Make Feedly Notice an Updated WordPress Post by Changing the GUID

Sometimes it’s better to update an existing blog post than to write a new one. Maybe there’s an ongoing conversation in the comments thread, or news is breaking over the course of a day. Sometimes I’ll post a poll, then reuse the same post for the results, to keep discussion together. The problem is that not everyone will get the notice that the article has changed.

New GUID = New Stuff to Read

After posting a question on Feedly’s Google+ page, I confirmed that Feedly (and no doubt other readers) uses the post GUID to decide whether to fetch content. If it’s seen the GUID before, it assumes it’s already seen the content, and stops looking at it.

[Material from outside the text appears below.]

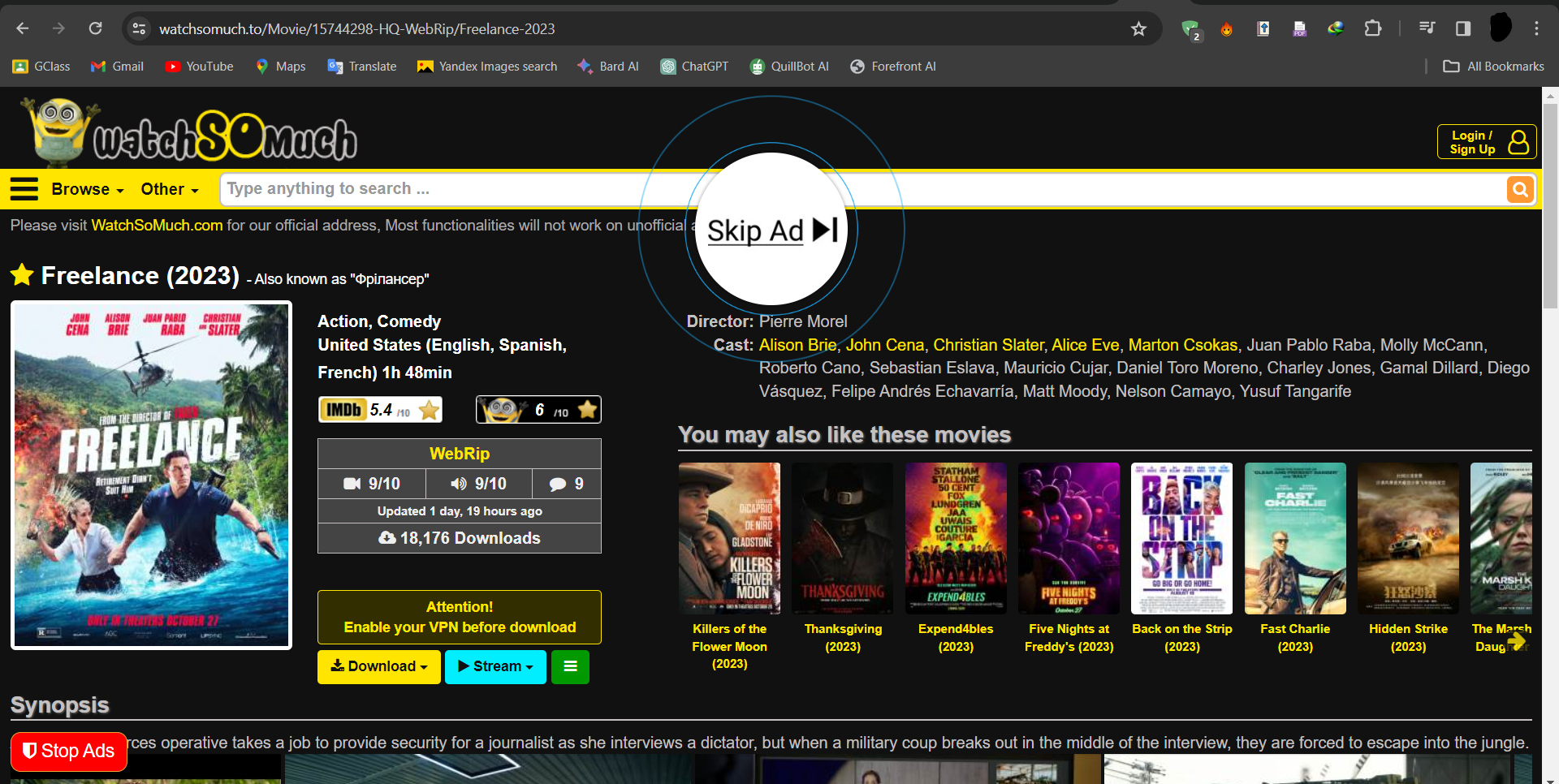Click the Skip Ad button
1559x784 pixels.
coord(771,230)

If you’ve never delved into RSS markup, you’ve probably never noticed this field, but the GUID is a “generally unique identifier” used to tell feed readers whether they’ve seen an article before. A new GUID means a new post. Most of the time, you don’t want that to happen, because you don’t want it adding the same post over and over again every time you fix a typo or change a headline.

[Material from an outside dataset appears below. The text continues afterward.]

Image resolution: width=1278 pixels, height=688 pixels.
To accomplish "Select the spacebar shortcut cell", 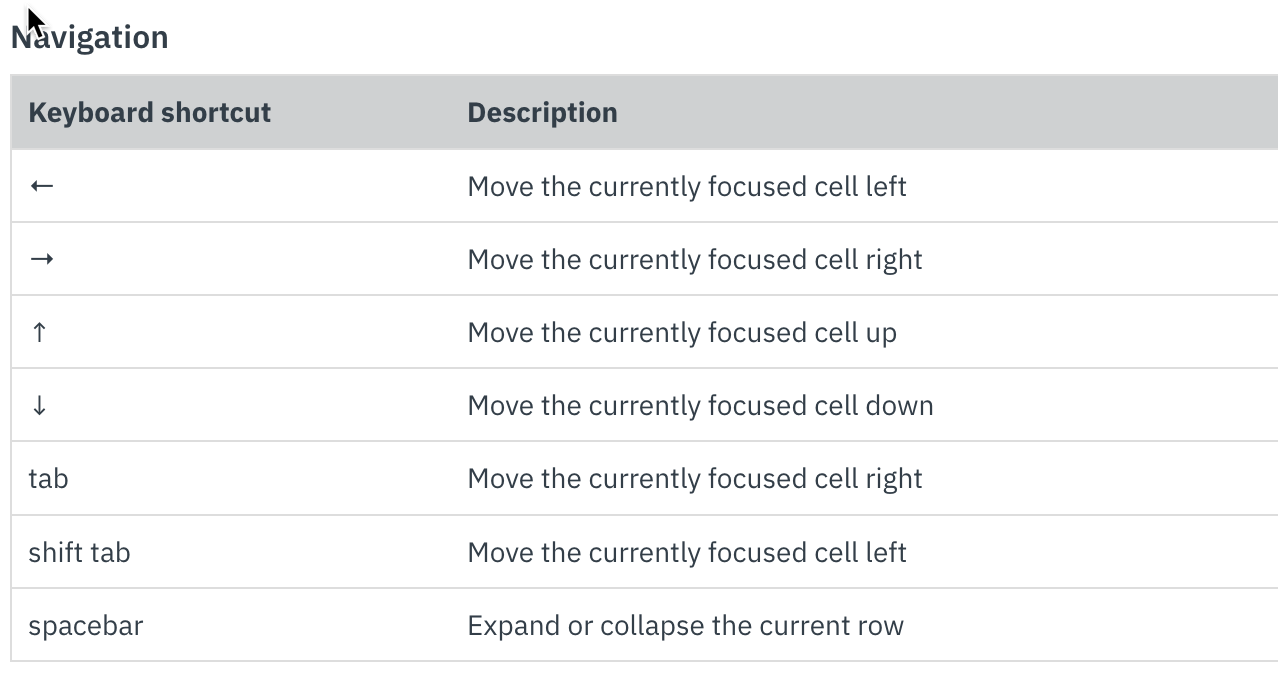I will [86, 626].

Under limited circumstances, though, it might make sense to tell reader software that the updated post is a new one.

How to do it in WordPress

A StackExchange post pointed me to a filter hook that can be used to change the GUID. WordPress uses the ID-style permalink by default, because it should be unique, but it’s important to remember that the field is only an ID, and isn’t used as a link — so you can modify it without worrying about it staying a valid URL.

The response suggested to just append the modification date, but I didn’t want to do that. I frequently update old posts to fix typos, update links, remove dead links, etc. So instead, I added a custom field that I can fill out when I make a big enough change that I want the post to show up as new again.

Code!

// Modify the GUID in the RSS feed after major revisions (but not after every
// little change) so that clients like Feedly will pull the updated content.
function ktv_feed_guid_revisions($content) {
	$revised = get_post_meta( get_the_ID(), 'updated', true );
	if ($revised != "") {
		$content .= "?updated=$revised";
	}
	return $content;
}
add_filter('get_the_guid', 'ktv_feed_guid_revisions', 7);

I’ve got it in a functionality plugin for now. When I make a change that I really want to update everywhere, I add a custom field called “updated” and give it a value – usually a number, so that I can add to it if I have something that I update more than once while it’s still new enough to show up in feeds.